题意:给定 n 个子串,然后给一个母串,让你对母串重排,然后问你最多含有多少个字串。
析:这个题很容易想到五维DP,这样的话,不但会MLE,而且连数组都不一定开的出来,里面有大量的无用的状态,所以我们把那四个字符出现的次数进行重新编制,假设A出现 a 次,C出现 c 次,G出现 g 次,T出现 t 次,进行压缩的时候,把第A的系数乘以((b+1) + (c+1) + (d+1)),C乘以((c+1) + (d+1)),G乘以(d+1),T乘以1。这样就很简单的dp[i][j] 表示在 i 这个结点 j 状态时,最多有多少个。
代码如下:
#pragma comment(linker, "/STACK:1024000000,1024000000")
#include <cstdio>
#include <string>
#include <cstdlib>
#include <cmath>
#include <iostream>
#include <cstring>
#include <set>
#include <queue>
#include <algorithm>
#include <vector>
#include <map>
#include <cctype>
#include <cmath>
#include <stack>
#include <sstream>
#include <list>
#include <assert.h>
#include <bitset>
#define debug() puts("++++");
#define gcd(a, b) __gcd(a, b)
#define lson l,m,rt<<1
#define rson m+1,r,rt<<1|1
#define fi first
#define se second
#define pb push_back
#define sqr(x) ((x)*(x))
#define ms(a,b) memset(a, b, sizeof a)
//#define sz size()
#define pu push_up
#define pd push_down
#define cl clear()
#define all 1,n,1
#define FOR(i,x,n) for(int i = (x); i < (n); ++i)

待完成任务:
判断以下三项陈述是否与这篇关于母串重排的题解相符,每项回答“是”或“否”,并逐字引用题解中起决定作用的原文:(a) 题解认为五维DP可能导致MLE;(b) 题解的代码包含头文件 bitset;(c) 题解说 dp[i][j] 表示在 i 结点 j 状态时最少有多少个。 以下条目是独立的材料,与上面的题解无关。

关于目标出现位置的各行
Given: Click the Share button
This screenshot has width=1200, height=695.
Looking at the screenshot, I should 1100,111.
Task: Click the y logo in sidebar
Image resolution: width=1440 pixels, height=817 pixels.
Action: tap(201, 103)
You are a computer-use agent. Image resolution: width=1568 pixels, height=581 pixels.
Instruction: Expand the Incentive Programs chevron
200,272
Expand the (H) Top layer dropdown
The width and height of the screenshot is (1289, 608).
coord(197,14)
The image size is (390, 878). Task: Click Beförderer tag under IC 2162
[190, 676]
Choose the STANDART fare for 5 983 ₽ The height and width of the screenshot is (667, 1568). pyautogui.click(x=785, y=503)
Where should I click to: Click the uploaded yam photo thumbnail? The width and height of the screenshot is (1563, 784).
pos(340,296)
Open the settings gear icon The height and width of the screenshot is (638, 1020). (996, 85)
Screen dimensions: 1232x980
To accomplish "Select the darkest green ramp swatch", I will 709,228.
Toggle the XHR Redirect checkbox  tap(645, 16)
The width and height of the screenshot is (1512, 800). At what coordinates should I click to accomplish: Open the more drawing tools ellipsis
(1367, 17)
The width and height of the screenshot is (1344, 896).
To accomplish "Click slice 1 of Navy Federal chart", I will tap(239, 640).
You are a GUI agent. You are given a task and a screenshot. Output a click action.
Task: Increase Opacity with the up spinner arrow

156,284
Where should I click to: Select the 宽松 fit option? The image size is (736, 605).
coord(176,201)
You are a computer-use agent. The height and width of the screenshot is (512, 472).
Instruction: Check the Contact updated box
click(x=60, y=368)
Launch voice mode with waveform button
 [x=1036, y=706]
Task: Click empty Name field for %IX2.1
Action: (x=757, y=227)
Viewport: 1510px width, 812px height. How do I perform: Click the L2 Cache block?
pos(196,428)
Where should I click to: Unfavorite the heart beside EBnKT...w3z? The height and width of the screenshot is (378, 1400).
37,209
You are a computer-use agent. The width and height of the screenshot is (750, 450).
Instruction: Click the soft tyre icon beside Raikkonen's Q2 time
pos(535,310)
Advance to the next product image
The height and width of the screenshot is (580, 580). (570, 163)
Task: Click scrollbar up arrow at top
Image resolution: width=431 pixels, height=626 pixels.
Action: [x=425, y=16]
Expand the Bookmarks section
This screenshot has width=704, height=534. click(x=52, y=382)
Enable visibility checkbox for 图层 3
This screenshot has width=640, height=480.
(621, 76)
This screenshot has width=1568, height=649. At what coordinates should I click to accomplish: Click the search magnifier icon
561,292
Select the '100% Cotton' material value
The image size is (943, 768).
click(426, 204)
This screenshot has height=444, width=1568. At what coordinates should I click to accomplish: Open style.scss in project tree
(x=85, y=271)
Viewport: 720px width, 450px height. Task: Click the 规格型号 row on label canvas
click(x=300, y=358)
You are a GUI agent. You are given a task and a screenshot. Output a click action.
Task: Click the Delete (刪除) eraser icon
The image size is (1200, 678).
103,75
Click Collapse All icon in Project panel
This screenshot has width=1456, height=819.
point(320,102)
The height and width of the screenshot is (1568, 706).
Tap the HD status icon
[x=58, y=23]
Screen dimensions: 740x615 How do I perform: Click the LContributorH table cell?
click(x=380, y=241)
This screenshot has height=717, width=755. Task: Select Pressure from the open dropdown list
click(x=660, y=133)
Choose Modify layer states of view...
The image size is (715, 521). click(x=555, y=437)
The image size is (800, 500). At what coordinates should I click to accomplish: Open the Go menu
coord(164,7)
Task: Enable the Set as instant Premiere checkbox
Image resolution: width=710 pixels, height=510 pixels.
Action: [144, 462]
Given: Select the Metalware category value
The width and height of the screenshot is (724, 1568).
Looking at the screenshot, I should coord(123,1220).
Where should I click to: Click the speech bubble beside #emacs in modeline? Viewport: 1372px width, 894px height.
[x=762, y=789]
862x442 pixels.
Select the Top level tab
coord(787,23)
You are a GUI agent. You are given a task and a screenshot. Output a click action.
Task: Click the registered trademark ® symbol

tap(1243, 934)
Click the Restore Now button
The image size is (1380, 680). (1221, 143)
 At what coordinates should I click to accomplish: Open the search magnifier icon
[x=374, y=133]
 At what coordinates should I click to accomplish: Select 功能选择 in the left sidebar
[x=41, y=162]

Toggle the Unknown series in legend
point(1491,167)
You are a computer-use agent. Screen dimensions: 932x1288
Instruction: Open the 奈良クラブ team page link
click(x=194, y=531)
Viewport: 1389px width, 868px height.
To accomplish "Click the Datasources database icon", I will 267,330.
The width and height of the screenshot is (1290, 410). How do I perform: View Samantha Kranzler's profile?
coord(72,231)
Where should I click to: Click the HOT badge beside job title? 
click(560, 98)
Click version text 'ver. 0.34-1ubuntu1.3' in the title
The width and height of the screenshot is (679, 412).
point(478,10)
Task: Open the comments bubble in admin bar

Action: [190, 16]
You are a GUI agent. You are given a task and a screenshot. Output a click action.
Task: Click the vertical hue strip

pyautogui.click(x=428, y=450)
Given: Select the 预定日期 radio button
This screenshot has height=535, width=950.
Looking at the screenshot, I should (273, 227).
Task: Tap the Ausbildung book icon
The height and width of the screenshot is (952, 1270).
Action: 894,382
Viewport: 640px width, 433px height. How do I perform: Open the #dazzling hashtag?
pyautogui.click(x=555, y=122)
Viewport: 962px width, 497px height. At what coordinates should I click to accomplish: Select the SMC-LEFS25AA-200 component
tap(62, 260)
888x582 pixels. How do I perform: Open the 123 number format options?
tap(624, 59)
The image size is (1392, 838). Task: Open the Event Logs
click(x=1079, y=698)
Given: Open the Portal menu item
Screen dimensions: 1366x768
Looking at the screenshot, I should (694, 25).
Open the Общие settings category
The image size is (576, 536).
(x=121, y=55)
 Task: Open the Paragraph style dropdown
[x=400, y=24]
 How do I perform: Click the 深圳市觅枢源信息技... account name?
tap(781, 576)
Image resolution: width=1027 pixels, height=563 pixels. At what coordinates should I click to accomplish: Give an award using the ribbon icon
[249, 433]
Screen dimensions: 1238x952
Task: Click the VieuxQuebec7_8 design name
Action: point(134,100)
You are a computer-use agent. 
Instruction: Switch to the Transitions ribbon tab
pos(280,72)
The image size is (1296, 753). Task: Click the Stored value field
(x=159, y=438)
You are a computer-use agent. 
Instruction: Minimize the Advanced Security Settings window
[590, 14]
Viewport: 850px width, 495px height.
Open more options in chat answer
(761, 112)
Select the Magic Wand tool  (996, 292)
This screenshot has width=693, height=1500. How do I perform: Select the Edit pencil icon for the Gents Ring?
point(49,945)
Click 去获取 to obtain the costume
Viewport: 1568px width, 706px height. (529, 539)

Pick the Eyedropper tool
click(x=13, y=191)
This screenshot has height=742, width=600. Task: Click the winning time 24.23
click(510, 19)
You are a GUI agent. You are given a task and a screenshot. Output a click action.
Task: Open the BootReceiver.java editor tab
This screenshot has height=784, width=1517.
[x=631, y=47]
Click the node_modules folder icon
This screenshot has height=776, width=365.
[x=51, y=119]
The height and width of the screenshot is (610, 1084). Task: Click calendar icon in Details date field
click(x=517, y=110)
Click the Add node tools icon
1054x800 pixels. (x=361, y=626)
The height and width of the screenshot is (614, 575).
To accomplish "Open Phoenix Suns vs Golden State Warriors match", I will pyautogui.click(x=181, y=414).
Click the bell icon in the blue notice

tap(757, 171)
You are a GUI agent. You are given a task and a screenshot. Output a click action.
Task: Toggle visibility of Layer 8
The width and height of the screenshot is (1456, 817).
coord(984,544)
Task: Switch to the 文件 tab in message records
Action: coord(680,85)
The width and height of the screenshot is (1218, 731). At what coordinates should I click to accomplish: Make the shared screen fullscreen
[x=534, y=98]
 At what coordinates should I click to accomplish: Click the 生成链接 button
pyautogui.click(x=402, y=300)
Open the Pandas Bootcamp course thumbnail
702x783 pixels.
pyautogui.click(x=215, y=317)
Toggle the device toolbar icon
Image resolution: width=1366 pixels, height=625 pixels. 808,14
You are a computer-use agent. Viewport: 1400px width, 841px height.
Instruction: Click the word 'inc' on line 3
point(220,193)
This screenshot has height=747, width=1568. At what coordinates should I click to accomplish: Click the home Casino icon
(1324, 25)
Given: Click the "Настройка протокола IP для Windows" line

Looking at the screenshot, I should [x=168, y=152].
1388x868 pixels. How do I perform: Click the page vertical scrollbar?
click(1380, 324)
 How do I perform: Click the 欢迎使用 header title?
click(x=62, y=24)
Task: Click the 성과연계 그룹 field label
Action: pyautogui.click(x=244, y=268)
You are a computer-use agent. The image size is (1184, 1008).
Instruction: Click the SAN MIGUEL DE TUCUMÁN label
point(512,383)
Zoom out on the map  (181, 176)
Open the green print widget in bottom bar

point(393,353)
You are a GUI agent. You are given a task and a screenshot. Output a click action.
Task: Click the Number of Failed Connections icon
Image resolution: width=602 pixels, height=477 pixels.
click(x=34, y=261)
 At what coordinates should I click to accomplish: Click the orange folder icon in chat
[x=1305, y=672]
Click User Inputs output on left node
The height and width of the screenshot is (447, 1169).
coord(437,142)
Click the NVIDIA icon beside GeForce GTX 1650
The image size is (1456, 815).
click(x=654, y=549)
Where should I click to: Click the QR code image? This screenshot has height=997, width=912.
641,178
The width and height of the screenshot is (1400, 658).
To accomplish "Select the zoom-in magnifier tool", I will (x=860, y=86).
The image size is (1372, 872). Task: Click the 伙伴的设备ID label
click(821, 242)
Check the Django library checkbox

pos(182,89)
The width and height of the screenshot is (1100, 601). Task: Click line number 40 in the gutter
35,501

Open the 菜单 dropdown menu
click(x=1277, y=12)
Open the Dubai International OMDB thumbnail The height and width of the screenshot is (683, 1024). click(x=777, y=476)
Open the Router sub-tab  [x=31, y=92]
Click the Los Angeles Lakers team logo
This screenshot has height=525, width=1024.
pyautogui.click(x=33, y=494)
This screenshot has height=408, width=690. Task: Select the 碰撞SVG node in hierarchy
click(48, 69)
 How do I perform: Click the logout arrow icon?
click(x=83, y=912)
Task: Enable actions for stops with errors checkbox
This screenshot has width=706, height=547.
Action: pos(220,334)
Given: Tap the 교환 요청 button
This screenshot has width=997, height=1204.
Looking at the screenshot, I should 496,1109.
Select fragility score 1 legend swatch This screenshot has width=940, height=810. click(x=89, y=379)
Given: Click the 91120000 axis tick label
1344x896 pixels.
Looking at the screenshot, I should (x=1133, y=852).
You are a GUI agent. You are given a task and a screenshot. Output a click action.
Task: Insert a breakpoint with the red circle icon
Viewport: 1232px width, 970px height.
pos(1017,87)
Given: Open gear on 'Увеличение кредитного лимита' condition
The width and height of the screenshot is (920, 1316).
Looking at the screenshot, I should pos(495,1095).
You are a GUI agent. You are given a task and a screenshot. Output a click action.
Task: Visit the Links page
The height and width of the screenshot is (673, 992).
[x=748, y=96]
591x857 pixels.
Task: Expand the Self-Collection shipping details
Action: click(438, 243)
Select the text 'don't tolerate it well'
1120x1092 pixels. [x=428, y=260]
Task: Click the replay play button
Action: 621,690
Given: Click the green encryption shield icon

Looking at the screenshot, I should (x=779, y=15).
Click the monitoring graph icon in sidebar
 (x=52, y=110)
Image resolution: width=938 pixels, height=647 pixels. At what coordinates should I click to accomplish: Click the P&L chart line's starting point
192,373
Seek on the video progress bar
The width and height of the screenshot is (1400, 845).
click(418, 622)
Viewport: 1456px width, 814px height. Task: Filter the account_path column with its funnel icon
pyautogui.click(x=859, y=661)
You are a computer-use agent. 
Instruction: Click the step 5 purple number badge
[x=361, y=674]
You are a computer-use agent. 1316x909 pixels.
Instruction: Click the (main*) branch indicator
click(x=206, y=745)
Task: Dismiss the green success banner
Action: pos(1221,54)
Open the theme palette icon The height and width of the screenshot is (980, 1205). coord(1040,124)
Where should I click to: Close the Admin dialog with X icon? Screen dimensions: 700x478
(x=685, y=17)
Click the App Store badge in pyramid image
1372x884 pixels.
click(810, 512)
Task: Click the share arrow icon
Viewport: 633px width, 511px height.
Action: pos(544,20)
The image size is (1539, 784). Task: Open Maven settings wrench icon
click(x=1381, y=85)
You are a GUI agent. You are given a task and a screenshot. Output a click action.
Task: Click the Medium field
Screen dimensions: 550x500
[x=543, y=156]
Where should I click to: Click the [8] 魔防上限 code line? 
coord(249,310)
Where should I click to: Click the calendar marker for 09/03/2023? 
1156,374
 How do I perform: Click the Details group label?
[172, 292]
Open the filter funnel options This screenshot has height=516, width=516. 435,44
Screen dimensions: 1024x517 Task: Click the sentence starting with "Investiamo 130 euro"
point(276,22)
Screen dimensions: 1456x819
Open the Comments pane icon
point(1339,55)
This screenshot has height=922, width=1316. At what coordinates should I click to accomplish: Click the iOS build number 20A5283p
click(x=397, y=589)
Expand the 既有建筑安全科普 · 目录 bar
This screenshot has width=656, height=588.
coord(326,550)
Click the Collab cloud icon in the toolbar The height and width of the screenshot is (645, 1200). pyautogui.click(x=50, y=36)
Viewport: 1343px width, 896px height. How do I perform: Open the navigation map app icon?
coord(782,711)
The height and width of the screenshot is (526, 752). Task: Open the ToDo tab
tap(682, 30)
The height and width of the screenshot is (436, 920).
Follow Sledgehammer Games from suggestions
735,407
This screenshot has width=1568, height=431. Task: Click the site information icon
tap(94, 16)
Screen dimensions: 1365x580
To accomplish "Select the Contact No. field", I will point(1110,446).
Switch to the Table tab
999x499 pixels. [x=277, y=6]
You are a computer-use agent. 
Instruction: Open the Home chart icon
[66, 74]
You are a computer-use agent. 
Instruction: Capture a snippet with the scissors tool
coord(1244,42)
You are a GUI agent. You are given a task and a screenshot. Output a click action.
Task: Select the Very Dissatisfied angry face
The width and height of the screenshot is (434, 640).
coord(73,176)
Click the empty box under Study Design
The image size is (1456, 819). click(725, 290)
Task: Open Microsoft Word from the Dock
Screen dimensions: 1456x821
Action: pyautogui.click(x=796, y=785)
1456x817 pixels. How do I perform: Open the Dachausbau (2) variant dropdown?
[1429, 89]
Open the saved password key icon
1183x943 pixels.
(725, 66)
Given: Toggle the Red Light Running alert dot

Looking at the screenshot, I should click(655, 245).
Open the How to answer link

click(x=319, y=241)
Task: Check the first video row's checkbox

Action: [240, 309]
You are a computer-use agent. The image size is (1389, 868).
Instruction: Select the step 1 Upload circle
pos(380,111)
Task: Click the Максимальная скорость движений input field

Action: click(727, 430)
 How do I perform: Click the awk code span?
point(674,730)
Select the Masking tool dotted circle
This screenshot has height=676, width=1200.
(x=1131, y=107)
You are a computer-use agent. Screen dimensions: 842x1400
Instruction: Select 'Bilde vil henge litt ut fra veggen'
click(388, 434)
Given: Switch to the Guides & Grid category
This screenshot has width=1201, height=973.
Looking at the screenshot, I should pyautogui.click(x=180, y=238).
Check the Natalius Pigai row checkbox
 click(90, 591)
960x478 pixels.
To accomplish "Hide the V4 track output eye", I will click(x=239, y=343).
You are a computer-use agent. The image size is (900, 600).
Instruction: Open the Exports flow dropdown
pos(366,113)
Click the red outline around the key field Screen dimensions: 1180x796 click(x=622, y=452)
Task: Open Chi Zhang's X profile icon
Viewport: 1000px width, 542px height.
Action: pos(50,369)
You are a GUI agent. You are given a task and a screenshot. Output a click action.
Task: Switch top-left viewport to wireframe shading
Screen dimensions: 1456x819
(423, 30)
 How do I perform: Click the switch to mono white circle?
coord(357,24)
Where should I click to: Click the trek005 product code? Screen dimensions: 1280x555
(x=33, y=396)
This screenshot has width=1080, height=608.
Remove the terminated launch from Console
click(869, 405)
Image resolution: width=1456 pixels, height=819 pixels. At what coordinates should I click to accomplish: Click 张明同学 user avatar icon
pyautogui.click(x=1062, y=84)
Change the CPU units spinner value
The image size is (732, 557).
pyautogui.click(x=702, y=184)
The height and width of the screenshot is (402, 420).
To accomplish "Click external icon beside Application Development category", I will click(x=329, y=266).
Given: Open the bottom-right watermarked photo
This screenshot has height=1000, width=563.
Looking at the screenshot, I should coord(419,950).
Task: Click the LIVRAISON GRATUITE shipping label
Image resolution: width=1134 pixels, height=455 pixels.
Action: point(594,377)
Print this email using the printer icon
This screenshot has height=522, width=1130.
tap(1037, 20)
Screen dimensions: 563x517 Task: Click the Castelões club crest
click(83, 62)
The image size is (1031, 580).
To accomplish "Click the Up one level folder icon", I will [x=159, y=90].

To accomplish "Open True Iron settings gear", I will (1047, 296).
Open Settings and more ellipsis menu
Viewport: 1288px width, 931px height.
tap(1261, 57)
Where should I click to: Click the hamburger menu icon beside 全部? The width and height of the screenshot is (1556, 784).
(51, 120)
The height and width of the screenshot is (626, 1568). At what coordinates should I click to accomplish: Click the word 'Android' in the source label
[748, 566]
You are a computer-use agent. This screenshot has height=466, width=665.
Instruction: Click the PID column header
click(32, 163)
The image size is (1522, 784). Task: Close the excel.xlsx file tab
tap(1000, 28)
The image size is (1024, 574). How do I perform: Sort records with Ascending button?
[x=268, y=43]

任务答案:
(a) 是:“不但会MLE,而且连数组都不一定开的出来”
(b) 是:“#include <bitset>”
(c) 否:“dp[i][j] 表示在 i 这个结点 j 状态时,最多有多少个”